Description of the task: Retype, word for word, only the lines from the one containing "Instruction: Click the" through the last line of the listing below. Pictures do not belong in the result.
═══ Extracted records
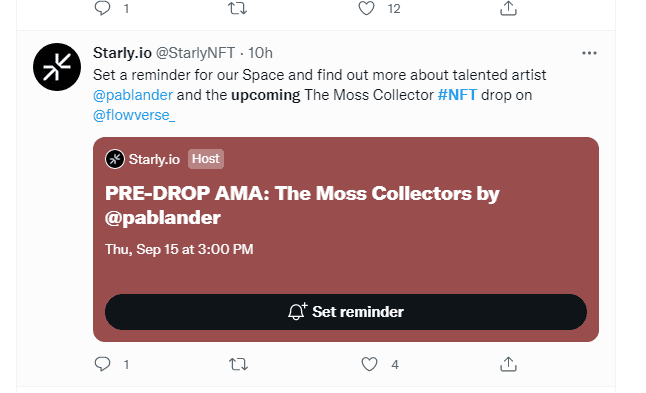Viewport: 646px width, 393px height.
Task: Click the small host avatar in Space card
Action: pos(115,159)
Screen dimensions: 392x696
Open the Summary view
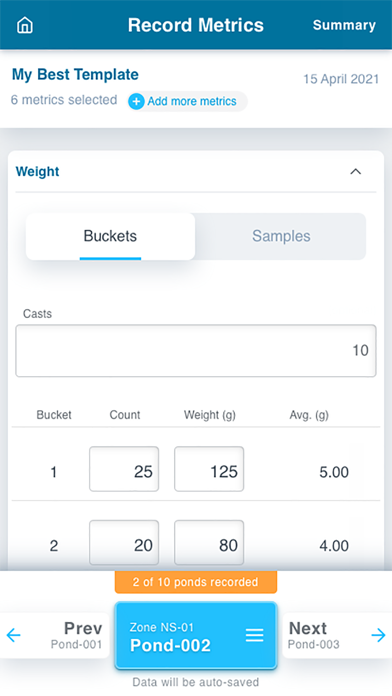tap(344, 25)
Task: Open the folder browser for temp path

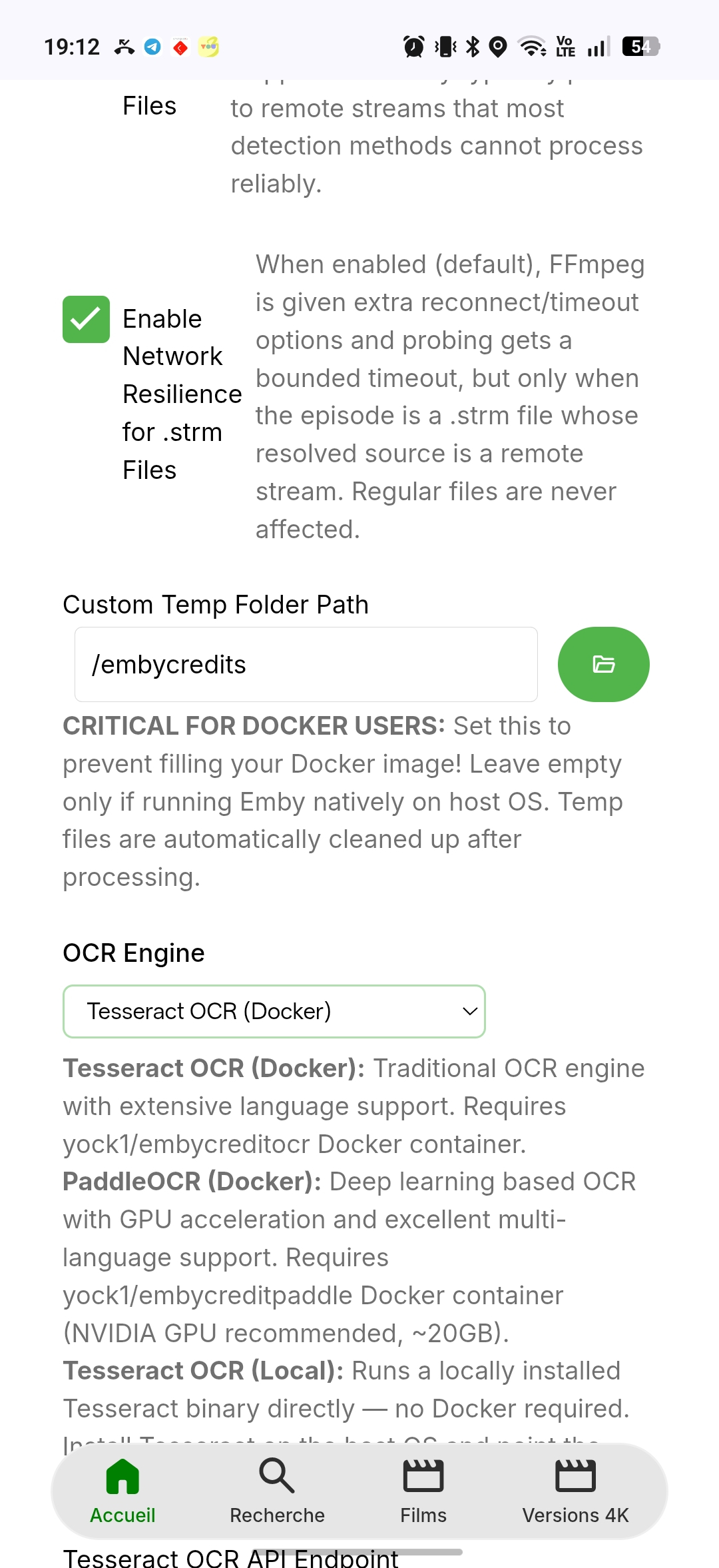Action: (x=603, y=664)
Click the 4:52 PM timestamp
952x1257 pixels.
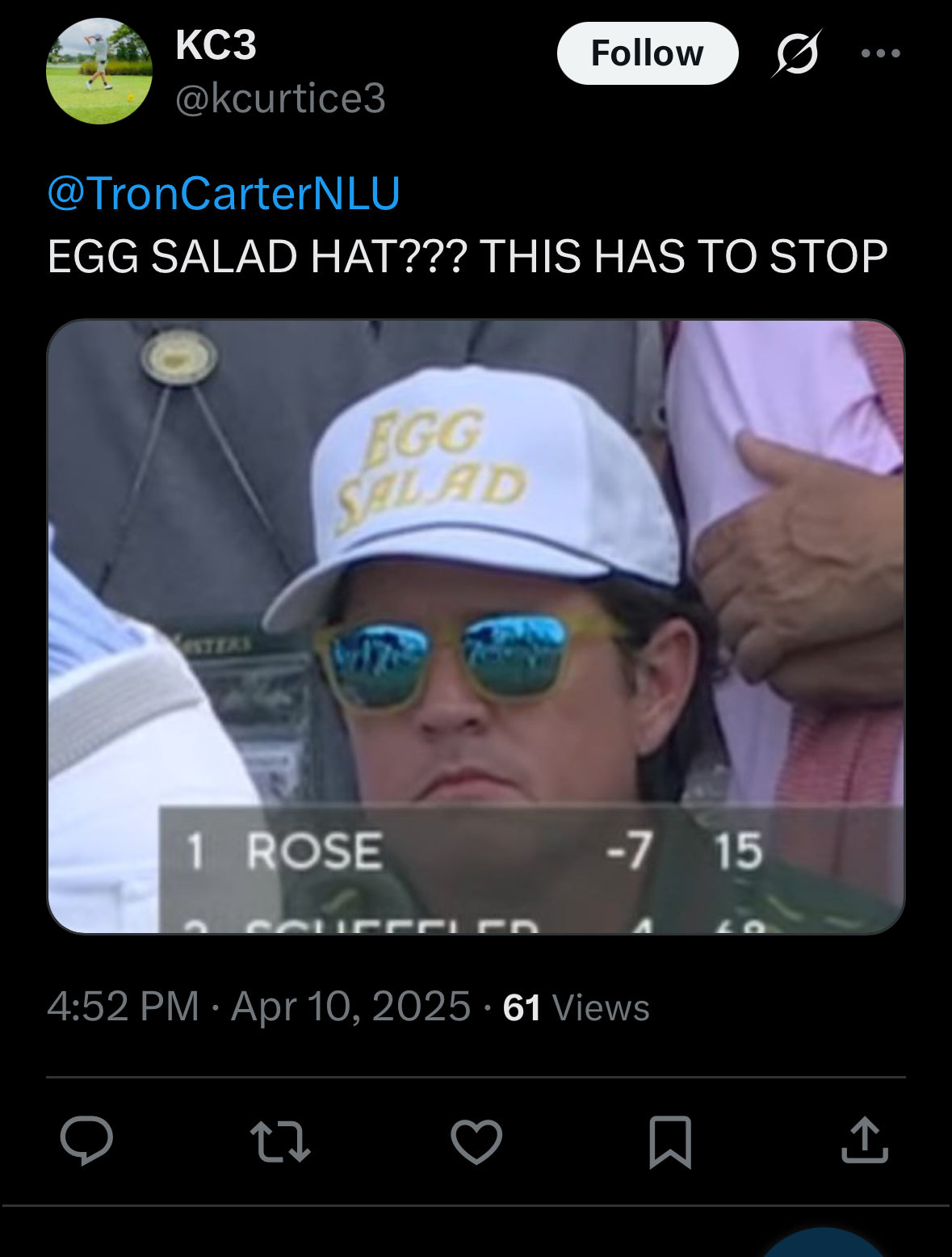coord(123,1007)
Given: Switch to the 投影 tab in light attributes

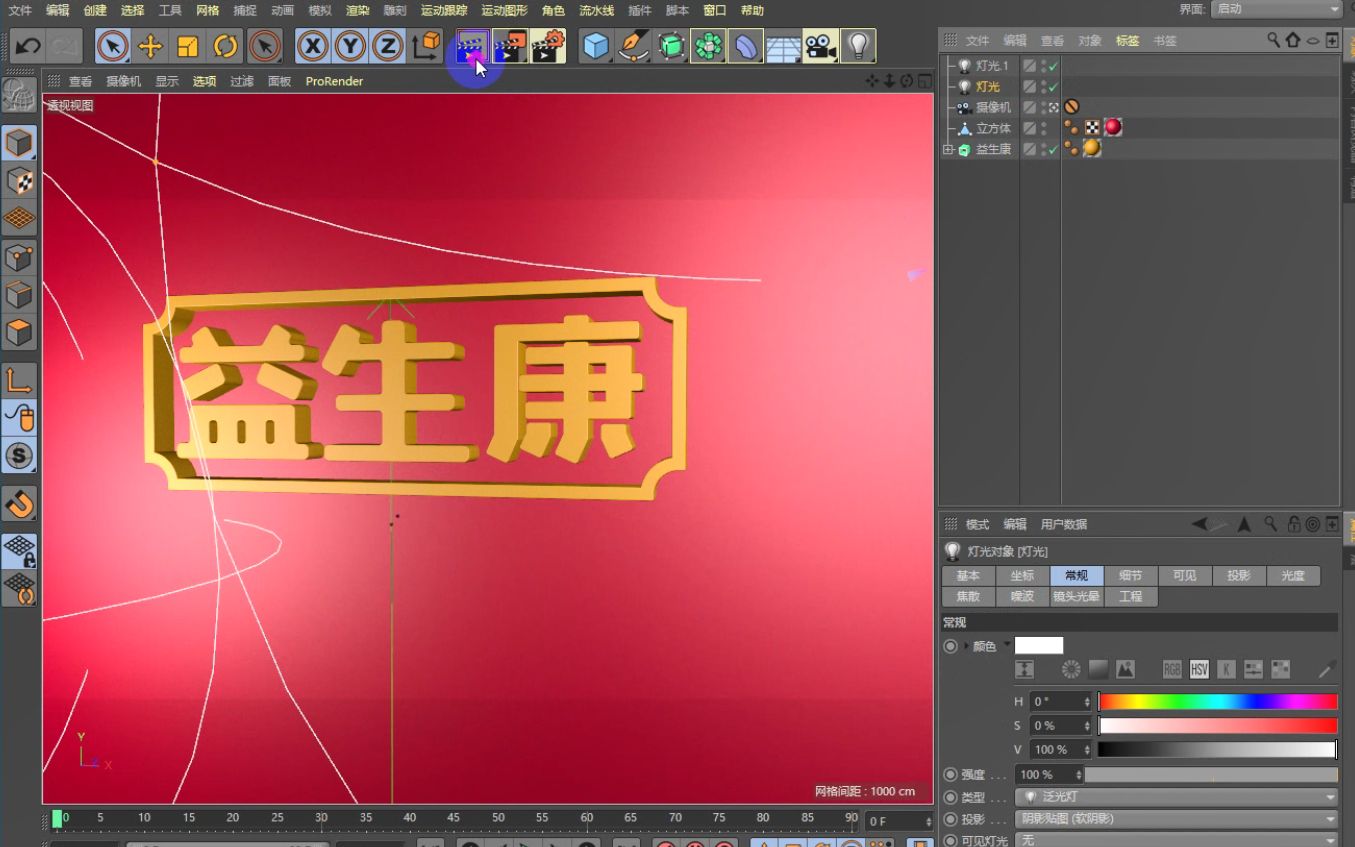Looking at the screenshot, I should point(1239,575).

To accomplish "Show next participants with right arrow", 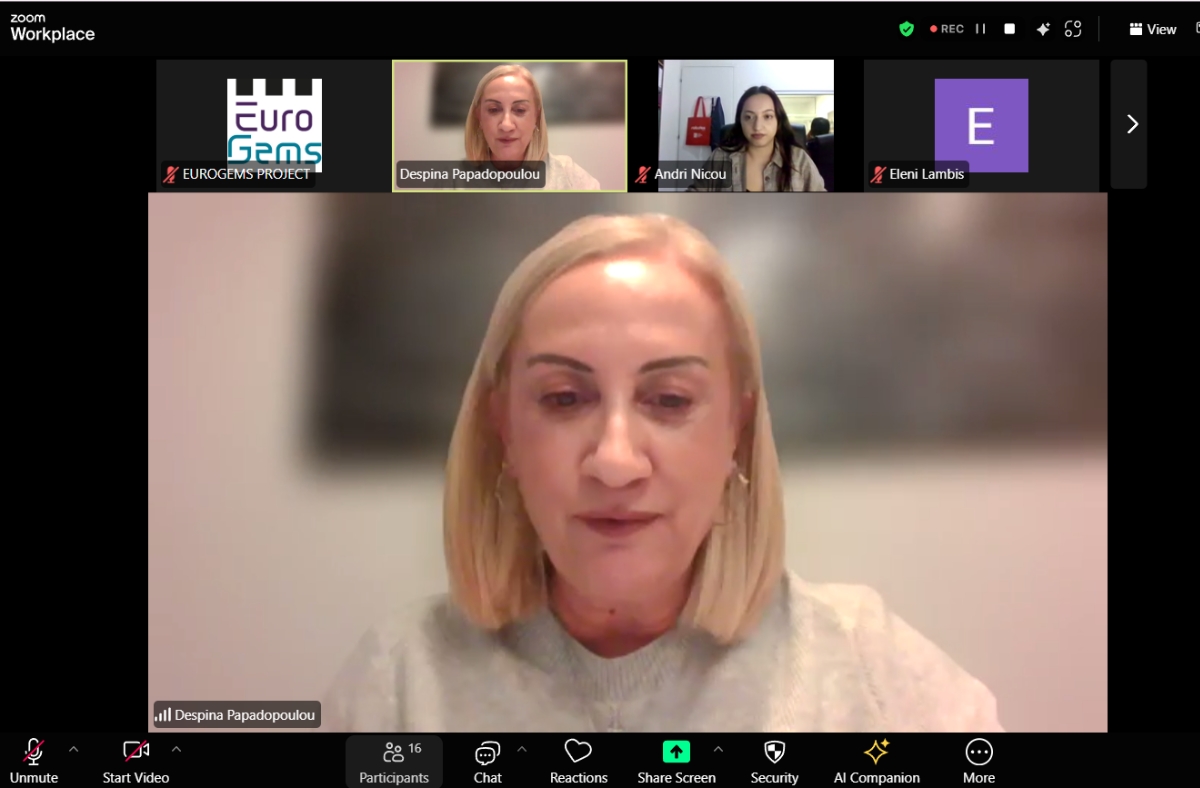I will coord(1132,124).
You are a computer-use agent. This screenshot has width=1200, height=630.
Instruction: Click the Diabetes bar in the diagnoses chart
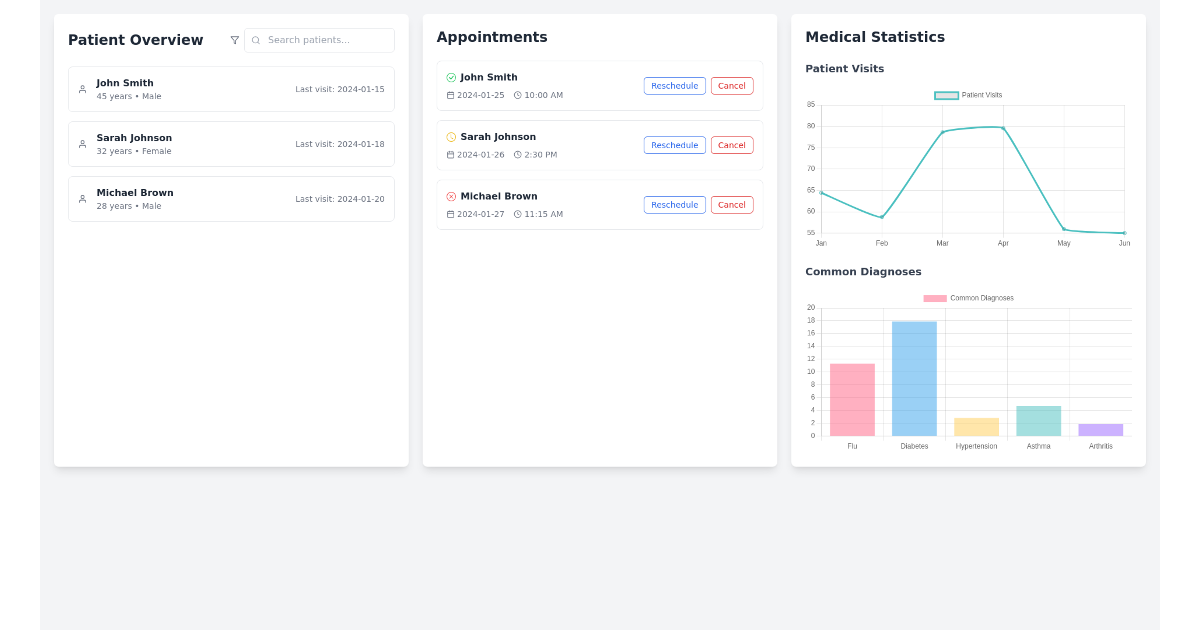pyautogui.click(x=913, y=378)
══════
Task output:
Instruction: Click the Diabetes bar in the diagnoses chart
pyautogui.click(x=913, y=378)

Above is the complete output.